**What to work on:** Leaving the pictures aside, reproduce the data in full and word for word.

**Supplied material:**
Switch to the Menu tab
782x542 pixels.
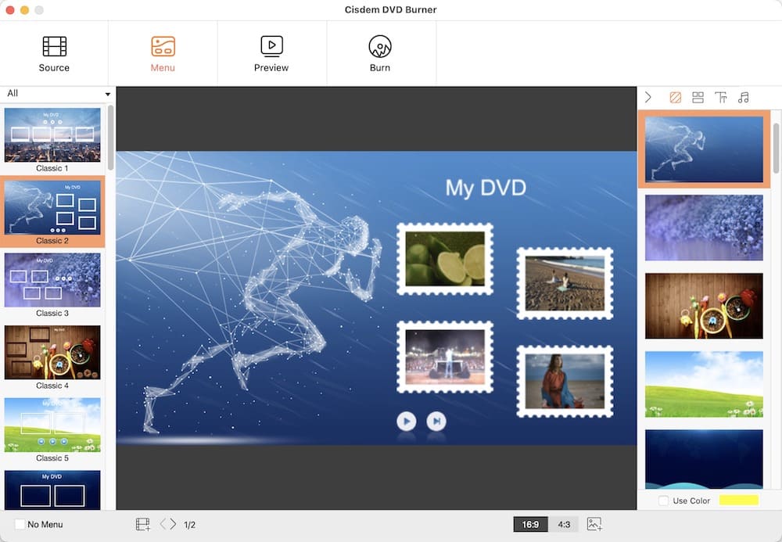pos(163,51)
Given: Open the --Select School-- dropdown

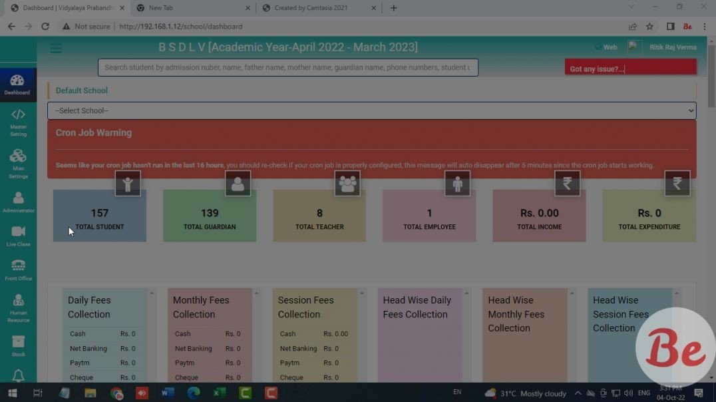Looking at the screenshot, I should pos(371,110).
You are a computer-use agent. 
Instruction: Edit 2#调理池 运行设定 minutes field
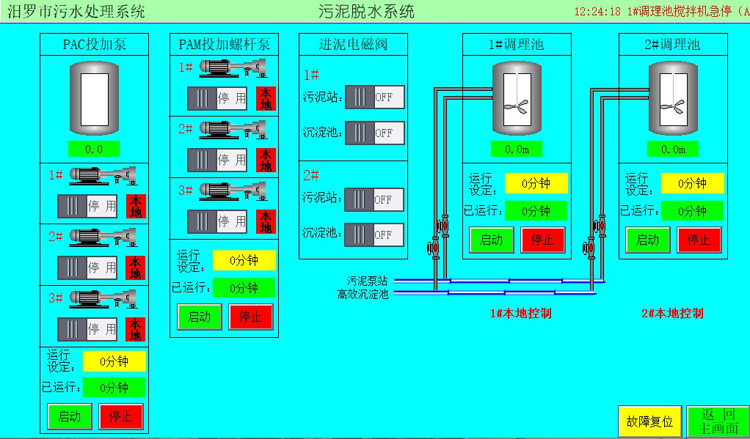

**Solution below:**
Switch to the Menu tab
782x542 pixels.
pos(163,51)
Given: Open the --Select School-- dropdown

Looking at the screenshot, I should pos(371,110).
You are a computer-use agent. 
Instruction: Edit 2#调理池 运行设定 minutes field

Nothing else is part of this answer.